Butler, back after a two-year absence, took a wicket with his third ball, added a second, and walked away with terrific figures of two for nine off his four overs.
England were way behind the comparative rate from early on and at 47 for five, in 10.1 overs, there was no way back, eventually being dismissed for 137.
There was a late flourish in vain from in-form wicketkeeper Jos Buttler, 54 off 30 balls featuring scoop shots and rockets blasted back down the ground, before James Franklin cleaned up the tail.
The bowlers were backed up by urgent fielding, a dropped catch by Hamish Rutherford at deep square leg and McCullum missing a stumping off brother Nathan, the only blemishes.
For McCullum it was a night he should savour.
New Zealand won their ODI series in South Africa 2-1, after being squashed in the two tests, were well beaten at Eden Park in the ANZ international series opener last Saturday and needed this to shake off nagging fears of a grim few weeks to come.
New Zealand's innings, their second highest on Seddon Park after the 202 for five against Zimbabwe a year ago, was built on an opening stand of 75 in 8.2 overs between Martin Guptill and Hamish Rutherford.
The Otago lefthander's timing wasn't quite right - a top edged six off Stuart Broad could have gone anywhere, including over the wicketkeeper's head for six, which it did.
Still 58 runs off 38 balls in his first two innings for his country bodes well.
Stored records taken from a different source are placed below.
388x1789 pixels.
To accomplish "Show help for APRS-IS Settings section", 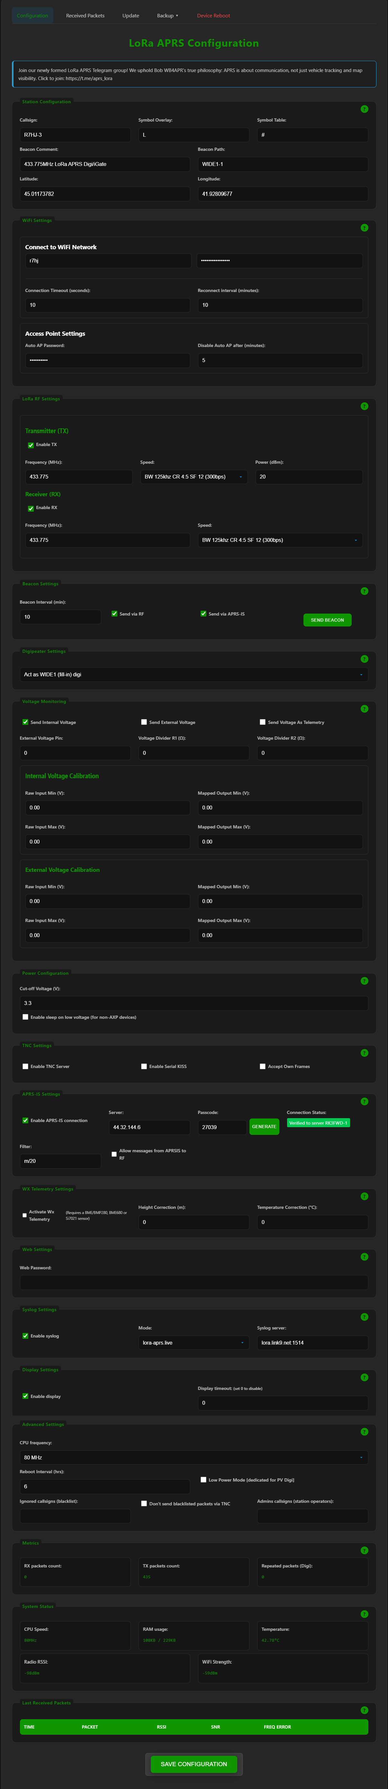I will click(364, 1101).
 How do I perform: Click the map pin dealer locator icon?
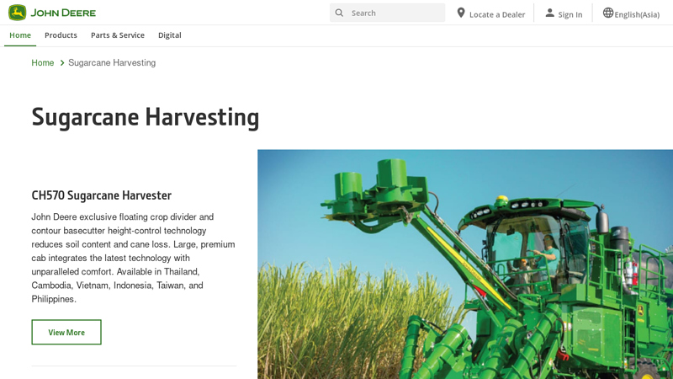coord(461,13)
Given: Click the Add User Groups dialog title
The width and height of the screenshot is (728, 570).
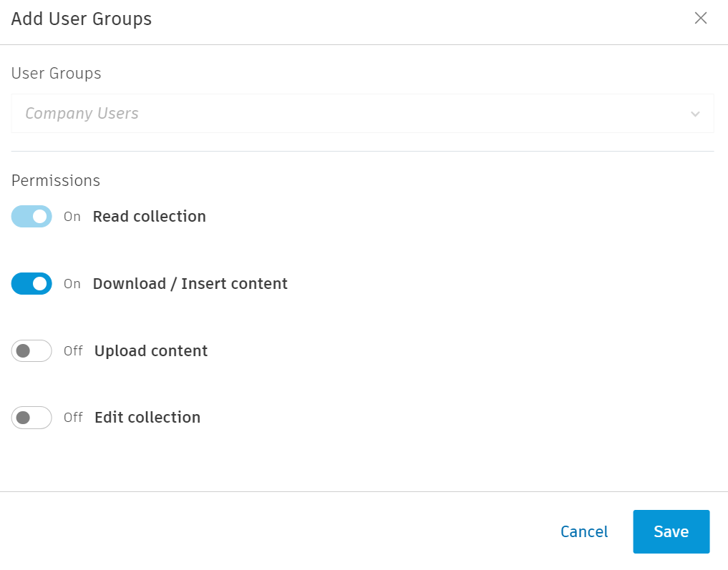Looking at the screenshot, I should pyautogui.click(x=82, y=19).
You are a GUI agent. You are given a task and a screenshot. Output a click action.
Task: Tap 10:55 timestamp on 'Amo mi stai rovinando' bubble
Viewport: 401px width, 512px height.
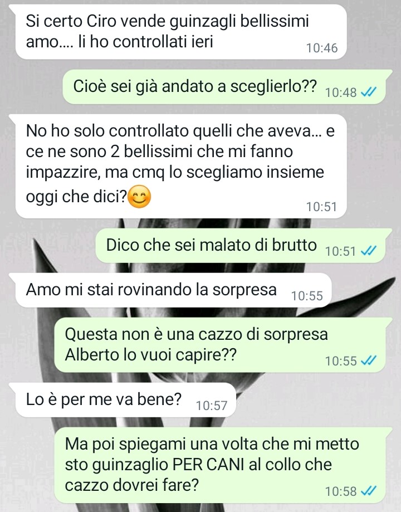click(307, 296)
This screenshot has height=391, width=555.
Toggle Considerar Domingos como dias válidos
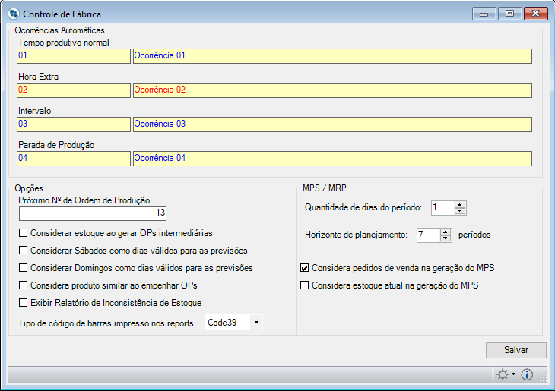(24, 268)
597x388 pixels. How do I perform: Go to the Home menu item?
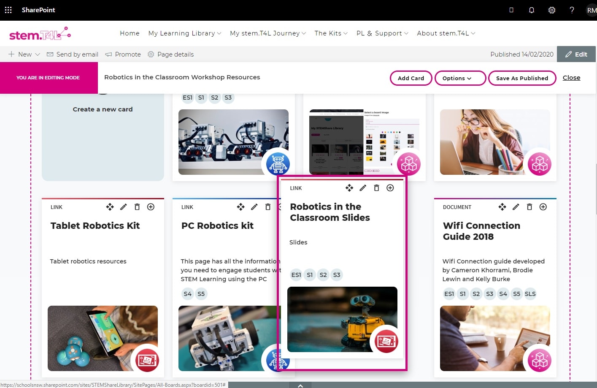130,33
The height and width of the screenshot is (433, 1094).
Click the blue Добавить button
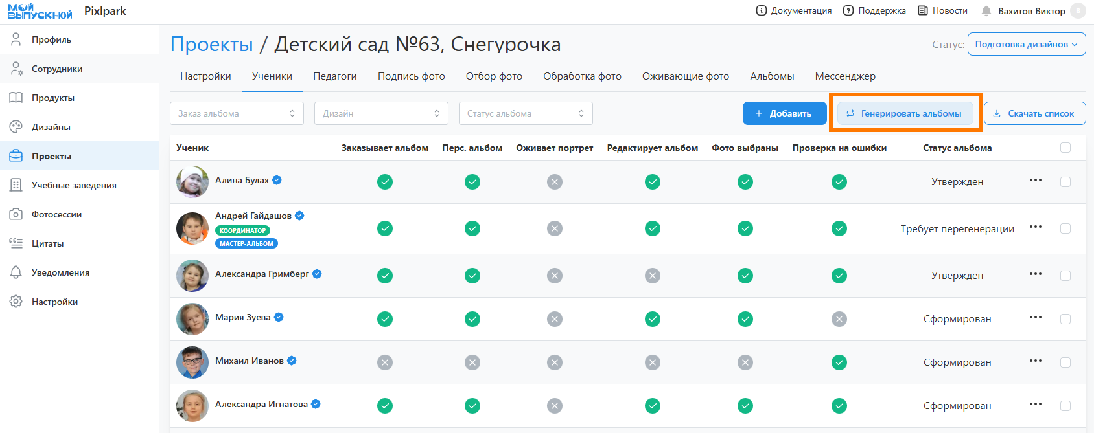coord(784,113)
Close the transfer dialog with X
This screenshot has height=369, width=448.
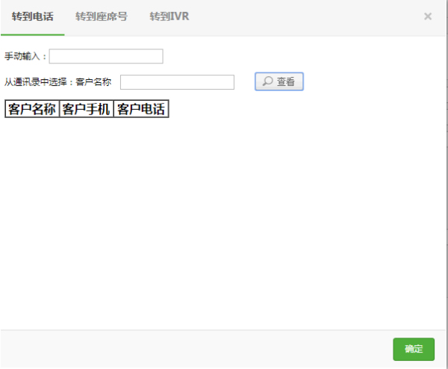pyautogui.click(x=428, y=16)
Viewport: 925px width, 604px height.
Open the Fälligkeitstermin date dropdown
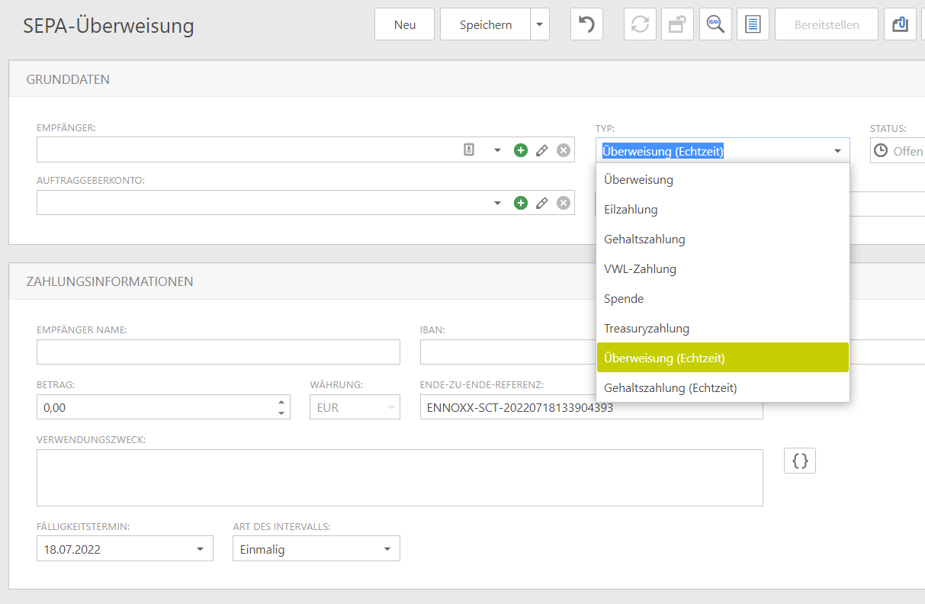[201, 549]
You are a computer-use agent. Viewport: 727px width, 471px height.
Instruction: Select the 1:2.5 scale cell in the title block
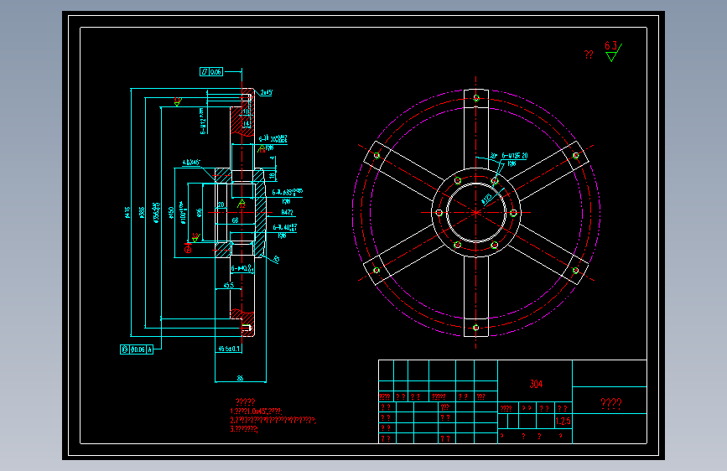(x=563, y=422)
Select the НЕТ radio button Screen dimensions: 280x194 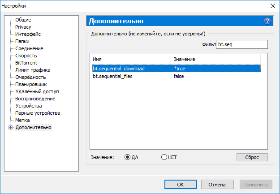tap(164, 157)

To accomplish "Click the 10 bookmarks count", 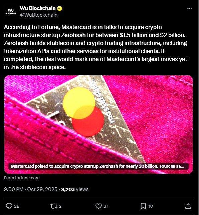I will click(151, 206).
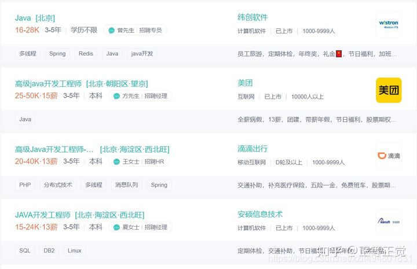The width and height of the screenshot is (417, 269).
Task: Visit 滴滴出行 company name link
Action: point(253,149)
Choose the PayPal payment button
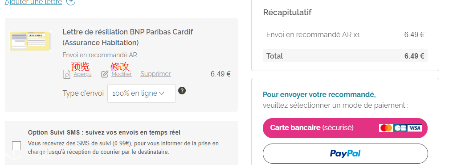 345,153
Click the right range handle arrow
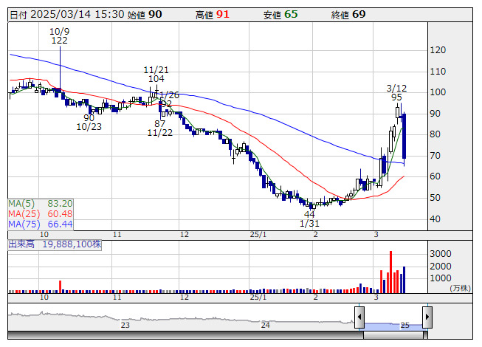The width and height of the screenshot is (482, 347). (427, 317)
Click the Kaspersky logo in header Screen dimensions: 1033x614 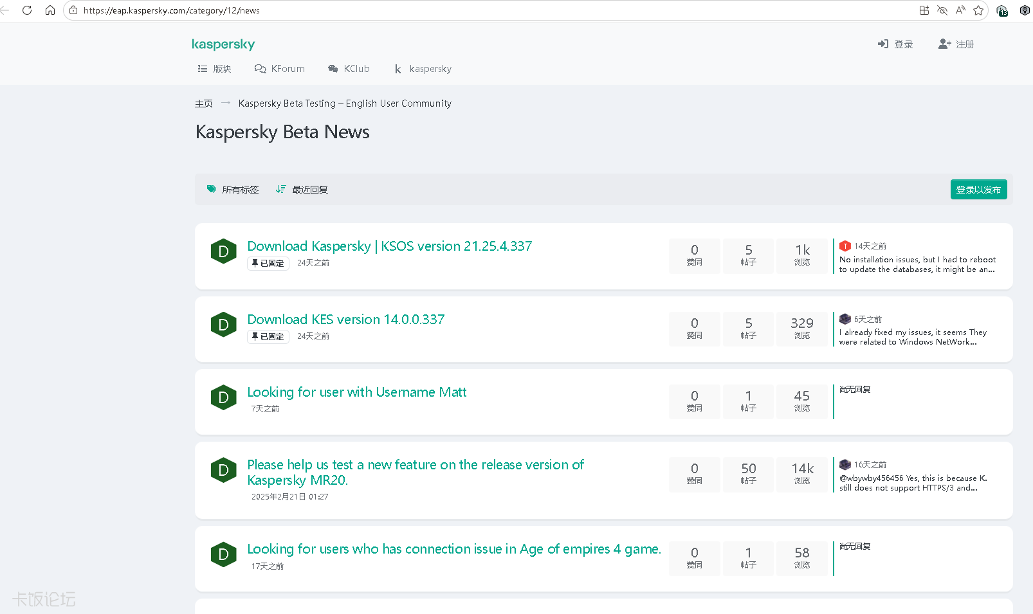223,44
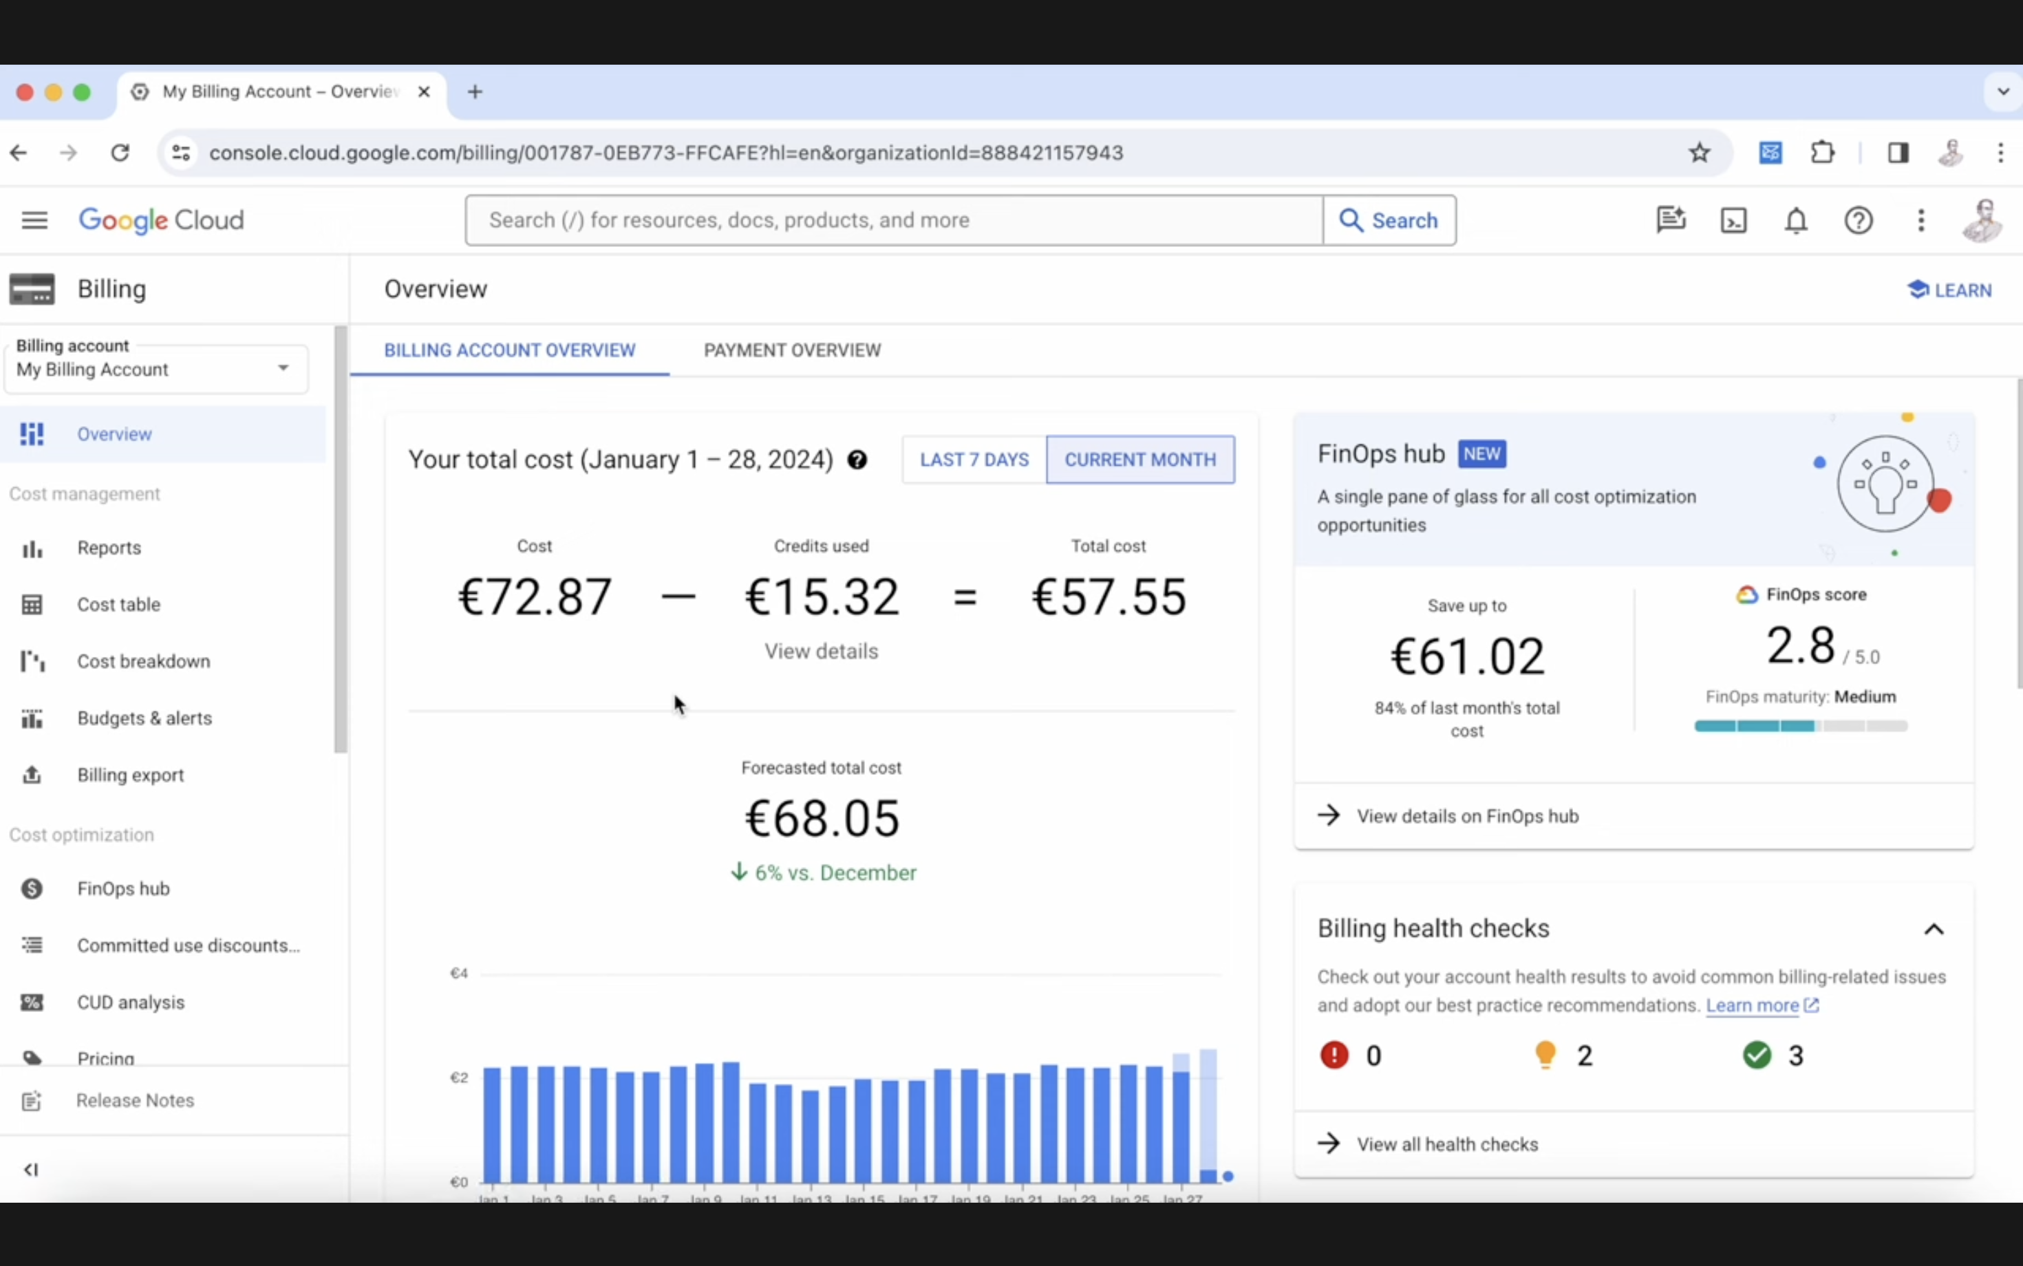The width and height of the screenshot is (2023, 1266).
Task: Click the Billing overview icon
Action: [x=33, y=434]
Guptill looked good before slapping spinner James Tredwell to deep square leg and thereafter the innings was down to McCullum.
He had just a single off his first seven balls, then got going with a booming six into the crowd at long on and was away.
Blockbusting drives and ferocious pull shots kept him sailing along, and five of the innings' 10 sixes were his.
He didn't get much support - Ross Taylor holing out just inside the mid wicket boundary for the second consecutive innings - but McCullum's first T20 half century in 10 innings was timely.
New Zealand seemed to have lost their way when they managed just 36 in a five-over spell from the 13th over but McCullum's pyrotechnics, to match the flame-throwers at one end of the ground, meant 38 came off the final two overs.